Constitution and scope

What this framework reads (γ + coordinates, present-tense only), its admissibility rule, and its relation to evolution and the origin of life.

This framework interprets traits using only what is readable in a genome now — γ (=−mean NN stacking ΔG) and the D1–D4 coordinates. It analyzes present-tense data only and does not analyze the origin or history of life: it does not compete with evolution, it is silent on it.

Scope, in one breath

This paper interprets traits using only what is physically present in a genome sequence right now — γ (=−mean NN stacking ΔG, the stacking stiffness), the presence/position of switches, and the D1–D4 coordinates. We start from sequences that already exist, read them, and interpret traits on the basis of what is read, and nothing else.

A note on “evolution” and the origin of life

This paper is not a theory of evolution, nor a rival to one. It works in a different domain — the readable present.

In one line: we analyzed only data, and did not analyze the origin of life. This framework does not compete with evolution; it is silent on it.

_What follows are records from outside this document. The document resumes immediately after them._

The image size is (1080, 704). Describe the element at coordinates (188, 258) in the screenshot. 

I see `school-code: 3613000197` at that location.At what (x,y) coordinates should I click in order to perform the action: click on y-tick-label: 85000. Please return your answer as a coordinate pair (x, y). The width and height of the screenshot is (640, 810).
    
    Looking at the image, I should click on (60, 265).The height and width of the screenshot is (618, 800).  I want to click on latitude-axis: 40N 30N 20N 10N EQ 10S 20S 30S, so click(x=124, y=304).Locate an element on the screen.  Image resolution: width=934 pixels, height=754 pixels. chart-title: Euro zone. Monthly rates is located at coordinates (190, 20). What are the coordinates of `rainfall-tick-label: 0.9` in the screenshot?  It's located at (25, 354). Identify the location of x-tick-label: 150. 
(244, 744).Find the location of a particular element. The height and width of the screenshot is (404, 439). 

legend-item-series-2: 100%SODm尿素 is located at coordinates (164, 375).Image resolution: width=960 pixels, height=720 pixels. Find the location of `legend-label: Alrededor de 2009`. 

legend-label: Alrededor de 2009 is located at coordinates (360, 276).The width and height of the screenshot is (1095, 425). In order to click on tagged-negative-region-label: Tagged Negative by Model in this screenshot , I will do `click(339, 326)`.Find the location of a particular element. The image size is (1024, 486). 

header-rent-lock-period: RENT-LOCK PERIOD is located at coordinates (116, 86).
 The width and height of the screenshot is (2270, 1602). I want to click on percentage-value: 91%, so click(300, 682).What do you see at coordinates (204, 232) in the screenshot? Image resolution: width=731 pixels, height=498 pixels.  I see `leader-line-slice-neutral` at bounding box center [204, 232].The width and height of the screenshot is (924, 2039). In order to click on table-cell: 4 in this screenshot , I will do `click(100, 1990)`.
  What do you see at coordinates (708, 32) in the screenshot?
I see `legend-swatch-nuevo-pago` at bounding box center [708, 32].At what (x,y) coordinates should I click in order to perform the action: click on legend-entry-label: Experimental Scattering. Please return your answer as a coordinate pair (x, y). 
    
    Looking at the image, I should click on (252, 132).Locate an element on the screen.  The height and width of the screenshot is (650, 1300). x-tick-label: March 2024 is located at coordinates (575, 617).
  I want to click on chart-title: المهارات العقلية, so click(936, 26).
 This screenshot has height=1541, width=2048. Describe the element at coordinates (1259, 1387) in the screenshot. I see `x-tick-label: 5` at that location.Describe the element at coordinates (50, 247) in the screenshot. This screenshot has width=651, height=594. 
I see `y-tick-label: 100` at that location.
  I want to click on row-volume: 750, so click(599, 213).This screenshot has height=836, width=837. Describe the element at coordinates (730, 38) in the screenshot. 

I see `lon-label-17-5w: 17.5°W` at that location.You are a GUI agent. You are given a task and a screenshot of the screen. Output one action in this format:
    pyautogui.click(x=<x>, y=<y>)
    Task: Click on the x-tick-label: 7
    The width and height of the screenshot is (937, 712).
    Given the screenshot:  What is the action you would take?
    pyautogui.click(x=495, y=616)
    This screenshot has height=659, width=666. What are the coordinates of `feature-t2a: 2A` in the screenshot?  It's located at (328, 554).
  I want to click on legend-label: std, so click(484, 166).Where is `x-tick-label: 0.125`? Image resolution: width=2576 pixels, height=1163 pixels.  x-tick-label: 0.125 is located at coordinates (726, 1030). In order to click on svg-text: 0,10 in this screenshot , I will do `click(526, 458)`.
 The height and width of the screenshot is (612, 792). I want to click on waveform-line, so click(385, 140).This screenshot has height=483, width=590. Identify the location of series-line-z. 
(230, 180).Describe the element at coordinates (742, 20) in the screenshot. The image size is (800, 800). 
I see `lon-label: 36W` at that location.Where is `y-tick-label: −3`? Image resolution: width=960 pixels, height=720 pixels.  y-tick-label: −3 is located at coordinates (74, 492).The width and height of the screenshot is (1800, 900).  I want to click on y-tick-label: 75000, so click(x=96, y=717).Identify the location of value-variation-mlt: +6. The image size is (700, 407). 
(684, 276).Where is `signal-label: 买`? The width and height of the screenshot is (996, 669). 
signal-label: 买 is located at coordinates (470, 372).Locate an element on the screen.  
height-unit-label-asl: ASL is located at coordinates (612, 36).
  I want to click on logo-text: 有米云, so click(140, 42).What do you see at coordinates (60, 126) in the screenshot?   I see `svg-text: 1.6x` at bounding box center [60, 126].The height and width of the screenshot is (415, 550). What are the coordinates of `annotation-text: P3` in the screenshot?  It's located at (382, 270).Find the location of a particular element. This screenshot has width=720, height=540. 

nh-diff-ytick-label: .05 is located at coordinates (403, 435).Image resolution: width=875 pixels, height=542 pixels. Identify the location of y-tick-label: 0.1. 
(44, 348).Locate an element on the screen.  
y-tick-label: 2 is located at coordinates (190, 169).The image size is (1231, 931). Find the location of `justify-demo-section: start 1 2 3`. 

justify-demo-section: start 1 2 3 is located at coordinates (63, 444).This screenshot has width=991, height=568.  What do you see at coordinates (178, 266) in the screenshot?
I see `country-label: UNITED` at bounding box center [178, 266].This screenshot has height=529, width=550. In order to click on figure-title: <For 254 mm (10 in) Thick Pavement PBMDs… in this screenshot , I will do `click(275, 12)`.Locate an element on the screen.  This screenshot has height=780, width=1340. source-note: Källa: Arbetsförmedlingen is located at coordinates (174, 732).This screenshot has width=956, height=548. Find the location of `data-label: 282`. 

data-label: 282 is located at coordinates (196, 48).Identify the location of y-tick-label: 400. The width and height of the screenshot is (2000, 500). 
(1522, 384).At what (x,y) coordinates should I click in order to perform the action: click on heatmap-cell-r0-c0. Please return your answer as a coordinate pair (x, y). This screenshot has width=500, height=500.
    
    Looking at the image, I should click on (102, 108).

Admissibility — evidence vs pointer

Evidence (admissible) is measured γ and geometry, read mechanically from the sequence. Similarity, conservation, and counts are pointers, used as support only when tied to a readable structure and threshold (a copy count is reported tied to each copy's measured γ). Absolute size, sign (brake/accelerator), dosage, and timing are runtime — flagged, never asserted.

Discipline

The past that is not readable from a sequence is not written as narrative; every cross-taxon comparison is a present-tense measurement. Every claim carries a grade — admissible / principle-demonstration / open — negative results are kept as a failure log, retired claims are irreversible, and the engine is deterministic (seed=7). The central thesis follows: the readable material (γ) barely changes across taxa, so the difference lives in the inventory (SET), the state (STATE), and the dwell (DWELL), over which the environment sets and remembers.